Increased calcium spark frequency and variability of action potential duration precede early after depolarisations in isolated ventricular myocytes

Drug-induced inhibition of the delayed rectifier potassium ( I _Kr ) current predisposes to early afterdepolarisations (EADs) and cardiac arrhythmias. Here, we sought to determine the contribution of action potential duration (APD), APD variability and spontaneous calcium release from the sarcoplasmic reticulum (SR) in the formation of EADs.
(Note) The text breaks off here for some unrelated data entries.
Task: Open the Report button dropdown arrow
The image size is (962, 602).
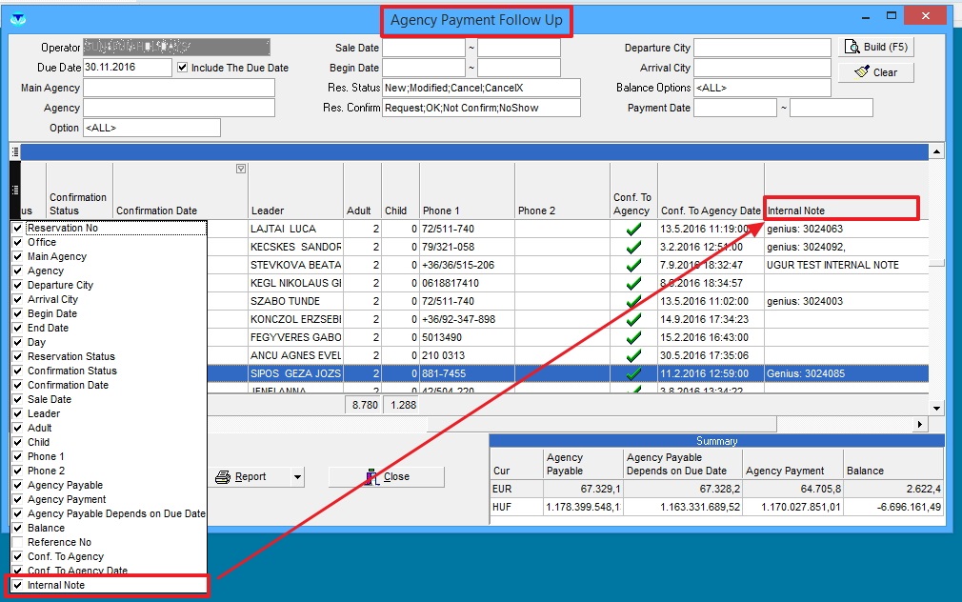Action: click(296, 477)
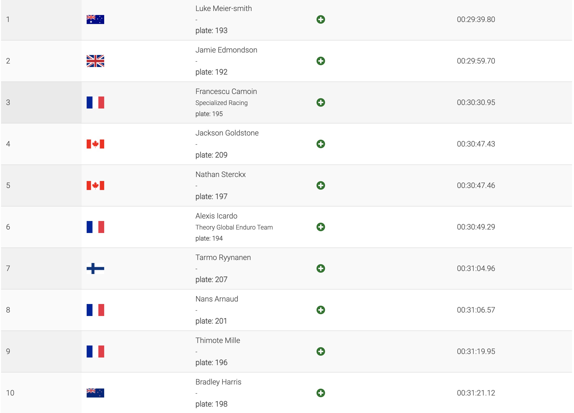
Task: Click plus icon next to Alexis Icardo
Action: point(320,227)
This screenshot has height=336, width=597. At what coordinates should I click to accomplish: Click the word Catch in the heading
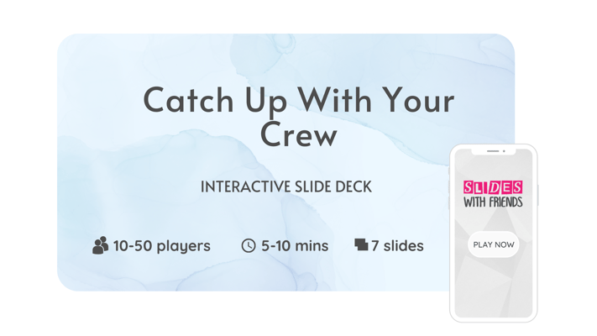[188, 100]
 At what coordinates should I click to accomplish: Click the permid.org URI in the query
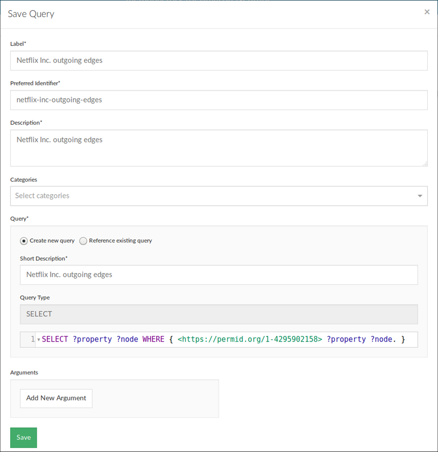pos(250,339)
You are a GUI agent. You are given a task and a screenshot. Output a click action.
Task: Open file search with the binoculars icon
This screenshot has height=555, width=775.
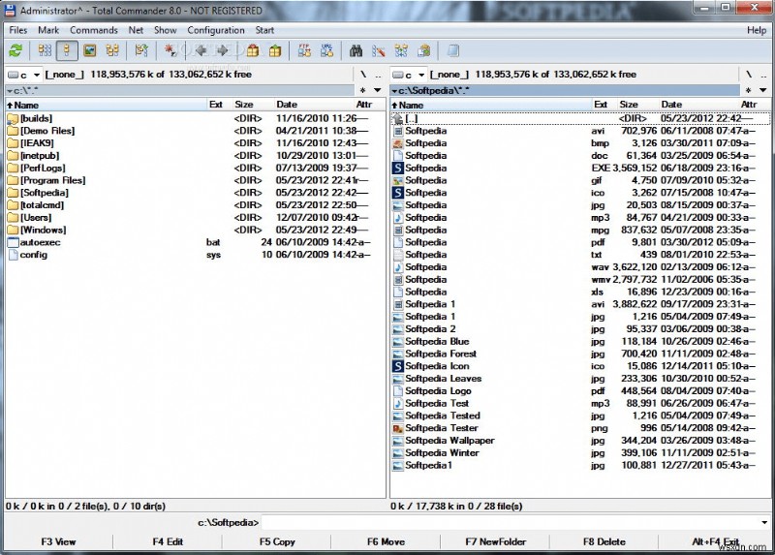[x=356, y=50]
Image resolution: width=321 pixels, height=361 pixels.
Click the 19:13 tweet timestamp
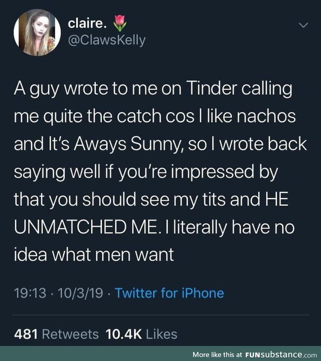(x=30, y=293)
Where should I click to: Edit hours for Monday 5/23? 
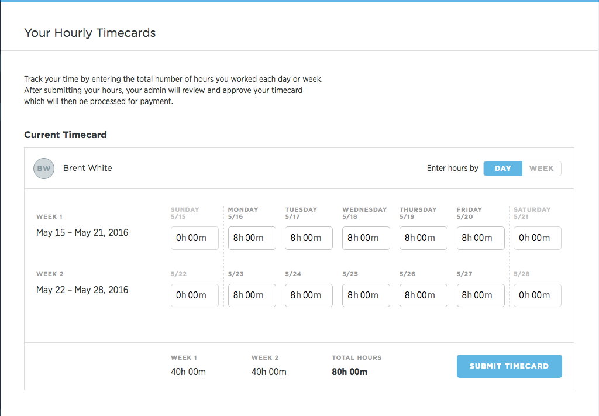[x=252, y=295]
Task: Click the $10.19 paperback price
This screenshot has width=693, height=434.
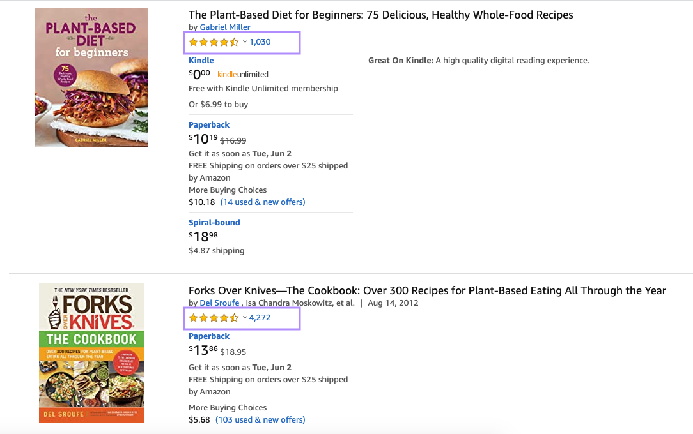Action: pos(203,139)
In isolated sheep ventricular myocytes, EADs were induced by combined inhibition of I _Kr with dofetilide and β-adrenergic stimulation. The onset of EADs was preceded by increased beat-to-beat variability of APD. To isolate the role of APD in EAD initiation, the sarcoplasmic reticulum (SR) was depleted of calcium with caffeine. The first beat post-caffeine was associated with prolonged APD but not an EAD. During β-AR stimulation, increasing ryanodine receptor open probability had no effect on APD but increased APD variability and induced both EADs and delayed afterdepolarisations (DADs). Targeting RyR open probability with K201 reversibly abolished afterdepolarisations. APD variability was a better predictor of EADs than APD alone. During an EAD, changes in [Ca ²⁺ ] _i preceded those of membrane depolarisation and the changes in [Ca ²⁺ ] _i were in the form of calcium sparks. In silico modelling demonstrated that membrane time constant effects account for the delay between changes in [Ca ²⁺ ] _i and membrane potential. In summary, using a drug-induced model of action potential prolongation with β-AR stimulation, EADs are preceded by increased APD variability and an increase in Ca ²⁺ sparks. Targeting SR function abolishes EADs. These results suggest a key role for SR Ca ²⁺ overload in the formation of EADs and indicate that EADs and DADs share common mechanisms.